Yıkıntıların Ortasındaki Malatya’da Eğitim

Geldi mi gelecek mi derken Eylül kapımızı çaldı. Eylül ayıdır veliyi, öğrenciyi ve öğretmeni telaşe veren. Sadece onları değil tabi bir de kırtasiyecisi var, kitapçısı ve tabii formacısı da..

Tüm gruplara Eylül okul hazırlığı yapın derken tabi depremden de bir haber olsa gerek.

6 Şubat bu kentte sadece çocukların ikinci dönem olan eğitim öğretimlerini almadı. Aynı zamanda birkaç ay sonra başlayacak olan yeni dönemlerini de elinden aldı.

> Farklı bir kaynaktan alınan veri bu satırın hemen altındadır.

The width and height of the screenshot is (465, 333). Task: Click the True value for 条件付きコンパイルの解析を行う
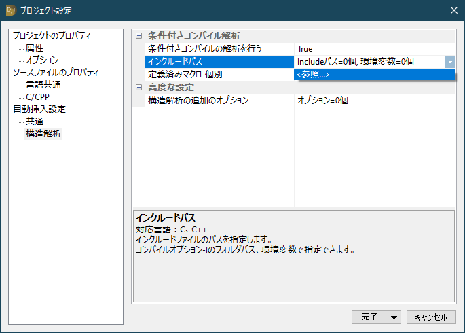point(305,49)
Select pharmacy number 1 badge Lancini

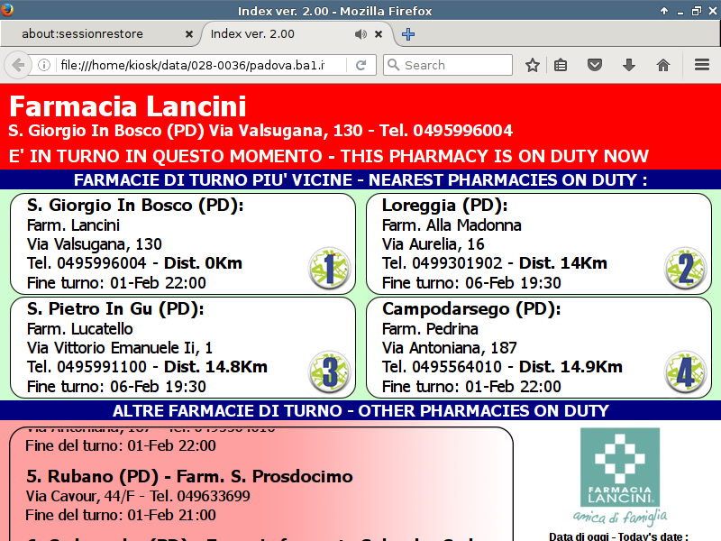tap(329, 269)
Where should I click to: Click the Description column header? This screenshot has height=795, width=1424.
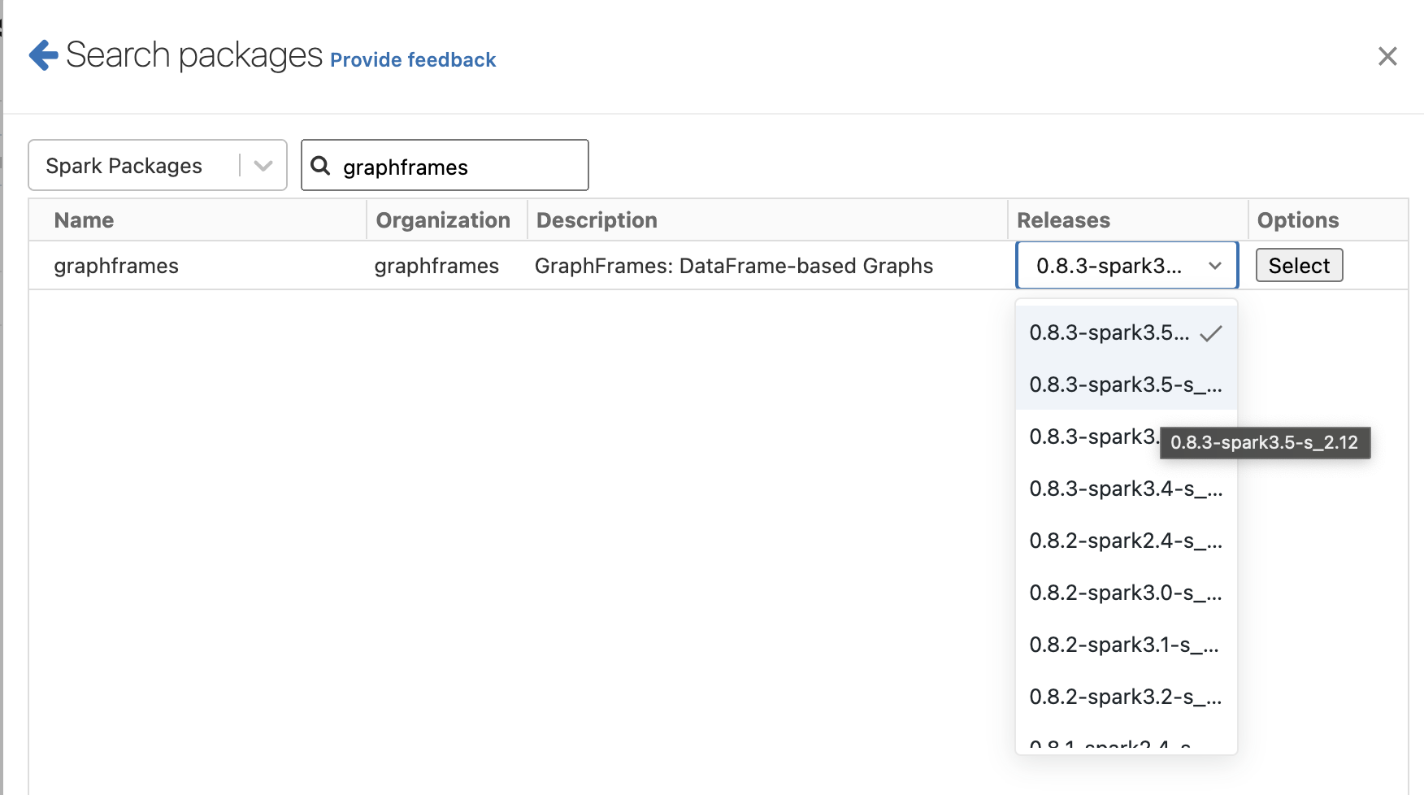click(597, 220)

Deprem kışın ortasında yıkacağını yıkıp diğerlerini de yıkılmak üzere bırakıp kenara çekildi.

***BARINMA***

Şimdi birkaç gün sonra okullar açılacak açılmasına ama ne heyecan kaldı ne de istek. Her ne kadar çözüldüğü söylense de Malatya’da hala en büyük sorunların başında barınma geliyor. İnsanlar hala çadırlarda ya da kendi imkanlarıyla yaptıkları baraka tipi yerlerde yaşıyor.

***ULAŞIM***

Kentte ulaşım deseniz yok denecek kadar az. Otobüslerle yıkım araçları köşe kapmaca oynuyor. Hangi sokağa girseler yıkım, toz, toprak vs vs.

***GÜVENLİK***

Malatya’da belki abarttığımı düşüneceksiniz ama bence önemli bir güvenlik sorunu da var aynı zamanda. Sadece komşu illerden diyemiyorum Türkiye’nin dört bir tarafından nakliyecisinden tadilatçısına kadar usta, işçi, taksici ne ararsan hepsi resmen Malatya’ya akın etmiş durumda. Artık kendi memleketimize yabancı olduk kaldık. Haliyle bu durumda insanda bir korku yaratmıyor değil.

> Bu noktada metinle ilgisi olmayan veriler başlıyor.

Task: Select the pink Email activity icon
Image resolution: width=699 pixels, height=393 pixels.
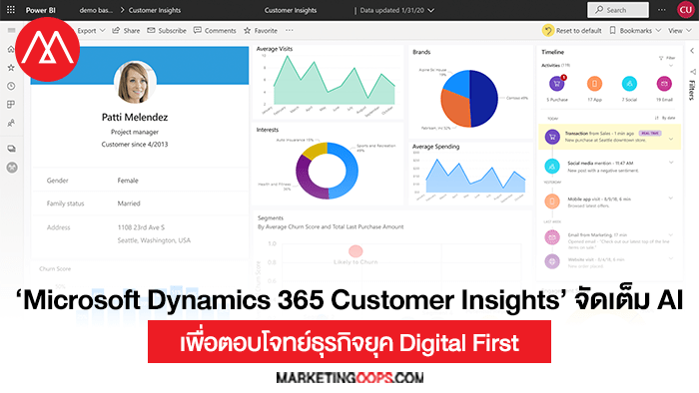Action: tap(664, 84)
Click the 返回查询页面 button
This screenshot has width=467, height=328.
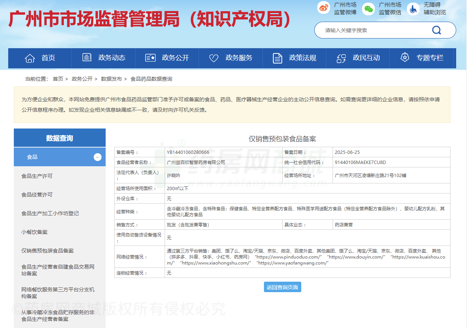(x=282, y=287)
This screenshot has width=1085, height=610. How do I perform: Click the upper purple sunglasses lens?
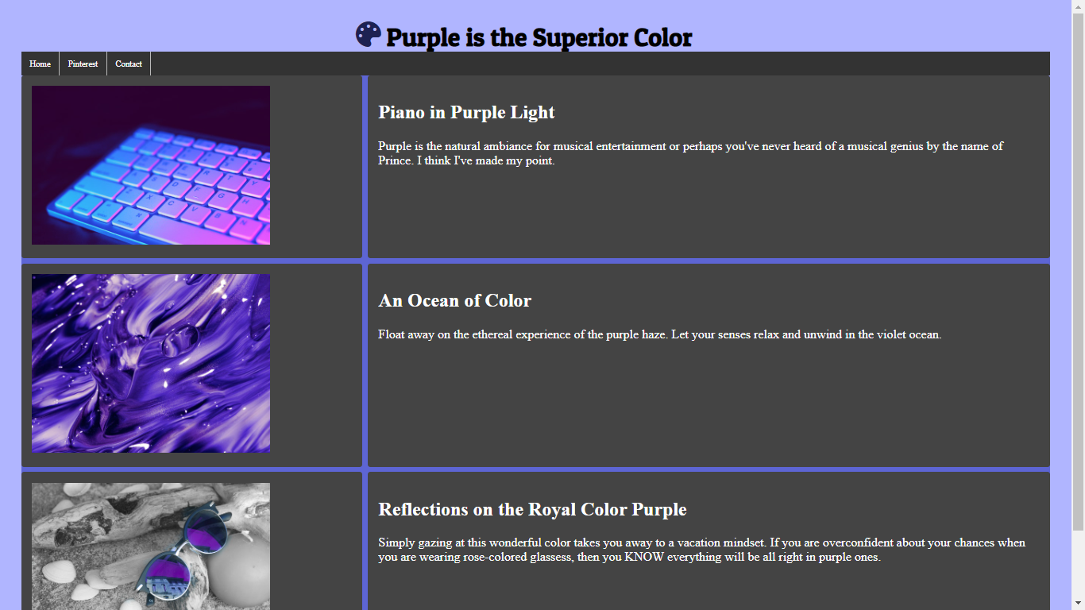[207, 534]
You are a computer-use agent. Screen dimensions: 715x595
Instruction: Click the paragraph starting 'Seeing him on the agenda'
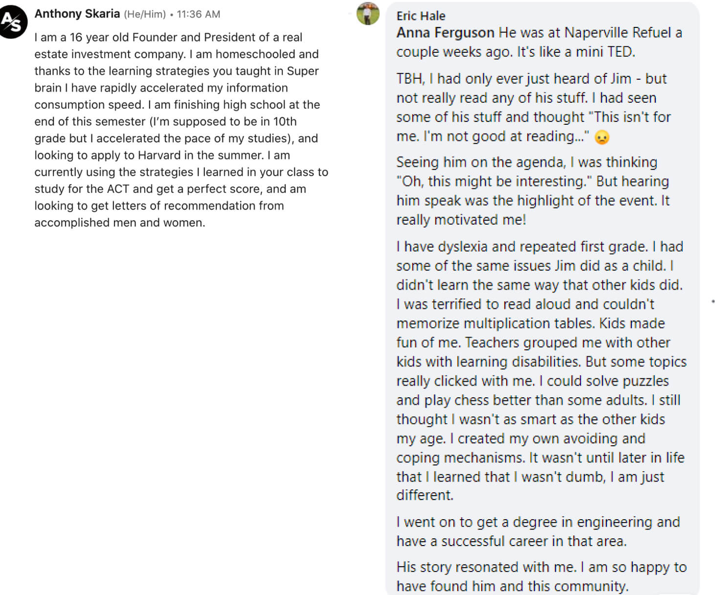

Bunun gibi sayılabilecek şey var.Şimdi bunların gölgesinde nasıl bir eğitim olabilir insan bir kez değil iki kez düşünüyor. Buraya gelen öğretmende öğrenci de endişeli sayın yetkililer. Ekonomik pahalılık desen zaten almış başını gidiyor. Öğretmeninden velisine kimsenin ne kiraya ne de temel gıda maddelerine oluşacak hali kalmadı. Et orada dursun artık bir meyve, marul, yumurta lükse girer oldu.